The Thomson Reuters/HKEX Global CNY index, which tracks the onshore yuan against a basket of currencies on a daily basis, touched a high of 93.99 on Wednesday, near a more than five-month high touched on Sept 17.

The dollar strengthened on Wednesday, supported by data that showed US home sales surged to their highest level in nearly 14 years in August, despite a warning by a prominent Federal Reserve official of the risk of a long, slow recovery if the US Congress fails to pass additional stimulus.

A second wave of coronavirus infections in Europe and Britain also boosted the global dollar index, which rose to 94.19 from the previous close of 93.975.

Despite the yuan's weakness on Wednesday, UBS Wealth Management's chief investment office said that it had recently raised its year-end forecast for the yuan to 6.7 per dollar from 6.8, based on better-than-expected Chinese economic data, expectations of improving consumption and a largely stable dollar index.

"Although the yuan is biased toward strengthening before the end of the year, the exchange rate is likely to oscillate between 6.65 and 6.95 in the next three months due to the US election and the possibility of continued tensions between China and the US," UBS said.

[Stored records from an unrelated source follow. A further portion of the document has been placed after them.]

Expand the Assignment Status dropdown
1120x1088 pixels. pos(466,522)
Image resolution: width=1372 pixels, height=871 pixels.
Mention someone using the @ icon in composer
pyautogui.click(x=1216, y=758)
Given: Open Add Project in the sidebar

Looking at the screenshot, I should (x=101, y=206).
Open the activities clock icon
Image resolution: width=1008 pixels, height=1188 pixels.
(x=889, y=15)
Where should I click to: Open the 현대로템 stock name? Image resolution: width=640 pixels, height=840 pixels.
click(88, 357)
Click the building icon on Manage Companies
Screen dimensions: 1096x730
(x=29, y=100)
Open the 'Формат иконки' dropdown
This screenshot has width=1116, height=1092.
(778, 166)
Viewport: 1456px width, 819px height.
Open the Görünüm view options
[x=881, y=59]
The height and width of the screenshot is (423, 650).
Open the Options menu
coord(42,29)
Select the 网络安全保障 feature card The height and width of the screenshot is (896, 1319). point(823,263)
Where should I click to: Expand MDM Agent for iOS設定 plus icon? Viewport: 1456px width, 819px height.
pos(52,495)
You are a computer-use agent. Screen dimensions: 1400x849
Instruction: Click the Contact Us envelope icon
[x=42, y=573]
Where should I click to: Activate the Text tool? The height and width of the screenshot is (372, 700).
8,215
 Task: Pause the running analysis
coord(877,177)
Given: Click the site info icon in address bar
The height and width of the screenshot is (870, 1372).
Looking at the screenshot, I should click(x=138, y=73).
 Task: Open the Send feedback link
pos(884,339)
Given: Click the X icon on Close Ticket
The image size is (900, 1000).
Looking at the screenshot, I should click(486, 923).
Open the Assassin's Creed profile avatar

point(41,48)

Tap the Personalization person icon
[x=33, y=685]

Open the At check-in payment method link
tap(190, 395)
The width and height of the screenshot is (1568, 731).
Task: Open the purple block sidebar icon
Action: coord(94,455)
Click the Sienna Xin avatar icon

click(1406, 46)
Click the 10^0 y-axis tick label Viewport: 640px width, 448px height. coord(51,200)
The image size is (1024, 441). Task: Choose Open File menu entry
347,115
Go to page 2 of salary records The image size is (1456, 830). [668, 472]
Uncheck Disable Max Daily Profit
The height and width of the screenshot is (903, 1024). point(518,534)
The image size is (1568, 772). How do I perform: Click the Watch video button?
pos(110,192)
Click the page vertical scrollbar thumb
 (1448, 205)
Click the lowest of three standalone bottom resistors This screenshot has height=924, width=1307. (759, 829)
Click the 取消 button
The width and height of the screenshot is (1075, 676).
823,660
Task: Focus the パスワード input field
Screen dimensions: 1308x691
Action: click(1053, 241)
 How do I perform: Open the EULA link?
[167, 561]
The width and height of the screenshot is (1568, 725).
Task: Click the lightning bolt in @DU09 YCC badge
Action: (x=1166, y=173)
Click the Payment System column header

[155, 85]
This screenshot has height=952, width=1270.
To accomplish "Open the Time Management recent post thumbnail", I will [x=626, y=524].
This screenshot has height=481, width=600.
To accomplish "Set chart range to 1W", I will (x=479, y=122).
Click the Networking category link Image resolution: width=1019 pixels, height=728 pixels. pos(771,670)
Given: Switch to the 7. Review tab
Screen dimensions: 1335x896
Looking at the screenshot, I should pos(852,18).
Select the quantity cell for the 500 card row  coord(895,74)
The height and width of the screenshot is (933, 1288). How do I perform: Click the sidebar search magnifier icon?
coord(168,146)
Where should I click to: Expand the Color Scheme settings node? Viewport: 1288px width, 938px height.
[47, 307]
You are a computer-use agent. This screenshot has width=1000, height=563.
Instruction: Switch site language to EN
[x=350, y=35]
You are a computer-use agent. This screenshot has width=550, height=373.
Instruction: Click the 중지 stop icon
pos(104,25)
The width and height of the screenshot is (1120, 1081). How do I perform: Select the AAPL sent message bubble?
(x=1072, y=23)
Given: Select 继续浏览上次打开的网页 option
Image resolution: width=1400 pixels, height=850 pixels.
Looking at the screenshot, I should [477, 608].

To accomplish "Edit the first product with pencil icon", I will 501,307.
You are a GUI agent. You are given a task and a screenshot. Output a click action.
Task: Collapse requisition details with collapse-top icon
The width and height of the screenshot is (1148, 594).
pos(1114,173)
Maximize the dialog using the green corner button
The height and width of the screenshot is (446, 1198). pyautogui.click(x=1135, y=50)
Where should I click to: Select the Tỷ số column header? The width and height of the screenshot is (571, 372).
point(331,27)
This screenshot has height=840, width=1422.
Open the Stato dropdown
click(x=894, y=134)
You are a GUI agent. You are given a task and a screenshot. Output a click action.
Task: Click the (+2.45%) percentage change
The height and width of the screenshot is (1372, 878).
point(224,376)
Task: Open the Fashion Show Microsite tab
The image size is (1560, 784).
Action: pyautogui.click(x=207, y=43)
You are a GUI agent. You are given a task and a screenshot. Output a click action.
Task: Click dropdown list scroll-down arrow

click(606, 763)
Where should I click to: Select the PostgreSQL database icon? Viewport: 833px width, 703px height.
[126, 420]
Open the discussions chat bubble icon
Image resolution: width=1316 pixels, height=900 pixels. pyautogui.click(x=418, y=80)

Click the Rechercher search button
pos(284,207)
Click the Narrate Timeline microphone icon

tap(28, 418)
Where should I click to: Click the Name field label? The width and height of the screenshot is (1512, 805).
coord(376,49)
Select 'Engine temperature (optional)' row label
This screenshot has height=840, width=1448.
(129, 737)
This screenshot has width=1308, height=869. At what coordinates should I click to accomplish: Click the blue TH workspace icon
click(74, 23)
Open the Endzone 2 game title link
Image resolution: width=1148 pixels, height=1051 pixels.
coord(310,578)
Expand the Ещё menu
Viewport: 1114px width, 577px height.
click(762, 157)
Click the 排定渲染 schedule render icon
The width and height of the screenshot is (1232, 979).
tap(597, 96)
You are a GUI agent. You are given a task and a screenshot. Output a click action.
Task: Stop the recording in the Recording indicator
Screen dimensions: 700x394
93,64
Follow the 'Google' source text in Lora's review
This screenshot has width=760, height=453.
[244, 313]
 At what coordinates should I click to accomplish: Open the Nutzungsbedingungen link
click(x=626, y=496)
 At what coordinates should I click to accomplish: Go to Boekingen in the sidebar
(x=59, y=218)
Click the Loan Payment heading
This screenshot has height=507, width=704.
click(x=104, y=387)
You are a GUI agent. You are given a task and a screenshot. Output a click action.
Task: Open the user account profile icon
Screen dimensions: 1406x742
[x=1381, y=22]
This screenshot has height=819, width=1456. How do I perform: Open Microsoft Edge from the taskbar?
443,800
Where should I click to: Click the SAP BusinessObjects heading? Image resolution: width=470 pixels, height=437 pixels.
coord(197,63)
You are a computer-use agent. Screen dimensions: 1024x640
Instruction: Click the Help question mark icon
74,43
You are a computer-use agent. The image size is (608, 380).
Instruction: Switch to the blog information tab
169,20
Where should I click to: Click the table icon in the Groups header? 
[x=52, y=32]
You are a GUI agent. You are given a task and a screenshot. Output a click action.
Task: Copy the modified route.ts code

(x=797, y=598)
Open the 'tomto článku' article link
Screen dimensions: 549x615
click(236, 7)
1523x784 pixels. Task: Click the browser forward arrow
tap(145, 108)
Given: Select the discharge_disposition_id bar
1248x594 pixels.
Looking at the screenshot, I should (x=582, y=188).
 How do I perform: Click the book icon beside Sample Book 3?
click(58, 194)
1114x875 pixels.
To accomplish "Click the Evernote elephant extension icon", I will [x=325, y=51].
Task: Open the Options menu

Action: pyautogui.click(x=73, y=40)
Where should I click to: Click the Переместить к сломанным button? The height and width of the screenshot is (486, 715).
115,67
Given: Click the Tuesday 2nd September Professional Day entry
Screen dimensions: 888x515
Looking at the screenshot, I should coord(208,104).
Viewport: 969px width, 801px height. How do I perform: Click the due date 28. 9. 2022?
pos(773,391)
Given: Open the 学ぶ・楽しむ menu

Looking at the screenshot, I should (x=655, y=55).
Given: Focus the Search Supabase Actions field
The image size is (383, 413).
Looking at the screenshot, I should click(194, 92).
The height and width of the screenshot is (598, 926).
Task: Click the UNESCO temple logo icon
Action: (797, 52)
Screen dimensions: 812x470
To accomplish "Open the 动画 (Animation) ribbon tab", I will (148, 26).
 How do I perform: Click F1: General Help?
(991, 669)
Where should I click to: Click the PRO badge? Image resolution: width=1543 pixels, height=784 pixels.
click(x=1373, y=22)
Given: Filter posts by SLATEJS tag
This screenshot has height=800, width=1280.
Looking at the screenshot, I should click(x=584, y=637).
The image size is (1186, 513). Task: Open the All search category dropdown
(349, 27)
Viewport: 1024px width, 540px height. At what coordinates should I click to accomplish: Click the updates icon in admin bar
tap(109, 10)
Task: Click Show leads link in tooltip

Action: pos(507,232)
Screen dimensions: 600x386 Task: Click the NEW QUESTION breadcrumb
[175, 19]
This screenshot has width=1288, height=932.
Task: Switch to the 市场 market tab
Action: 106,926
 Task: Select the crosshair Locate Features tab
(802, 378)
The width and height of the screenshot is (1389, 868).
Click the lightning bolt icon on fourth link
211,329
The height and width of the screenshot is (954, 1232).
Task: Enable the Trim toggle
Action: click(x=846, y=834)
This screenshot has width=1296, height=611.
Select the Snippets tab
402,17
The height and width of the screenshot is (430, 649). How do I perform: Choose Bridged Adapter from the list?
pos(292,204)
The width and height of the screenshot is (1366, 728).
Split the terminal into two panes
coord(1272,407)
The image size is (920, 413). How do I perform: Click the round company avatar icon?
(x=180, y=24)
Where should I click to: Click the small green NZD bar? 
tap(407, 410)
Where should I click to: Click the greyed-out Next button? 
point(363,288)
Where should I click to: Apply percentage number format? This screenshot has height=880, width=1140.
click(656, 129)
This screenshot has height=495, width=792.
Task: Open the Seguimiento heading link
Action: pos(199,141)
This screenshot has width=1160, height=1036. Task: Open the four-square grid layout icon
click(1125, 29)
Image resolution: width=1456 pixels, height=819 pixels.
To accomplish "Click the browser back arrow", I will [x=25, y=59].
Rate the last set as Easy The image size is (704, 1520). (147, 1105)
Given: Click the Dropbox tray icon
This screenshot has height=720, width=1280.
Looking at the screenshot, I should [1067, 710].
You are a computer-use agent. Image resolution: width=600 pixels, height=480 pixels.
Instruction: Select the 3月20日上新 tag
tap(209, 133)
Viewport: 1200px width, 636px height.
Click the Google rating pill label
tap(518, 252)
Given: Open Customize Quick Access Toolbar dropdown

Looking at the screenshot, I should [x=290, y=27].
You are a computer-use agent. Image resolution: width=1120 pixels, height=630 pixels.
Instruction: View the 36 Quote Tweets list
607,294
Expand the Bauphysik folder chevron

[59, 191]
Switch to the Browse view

Morgan Stanley has hiked the chance of China being added to one of the world's top government bond indexes later this week to 90 per cent after the country made some additional improvements to its market practices.

The actual inclusion in the World Government Bond Index (WGBI) will happen in September 2021 with a 20-month phase-in.

Morgan Stanley estimates it could help funnel US$60 billion to US$90 billion of investment money into China in the next few years and US$3 trillion over the next decade.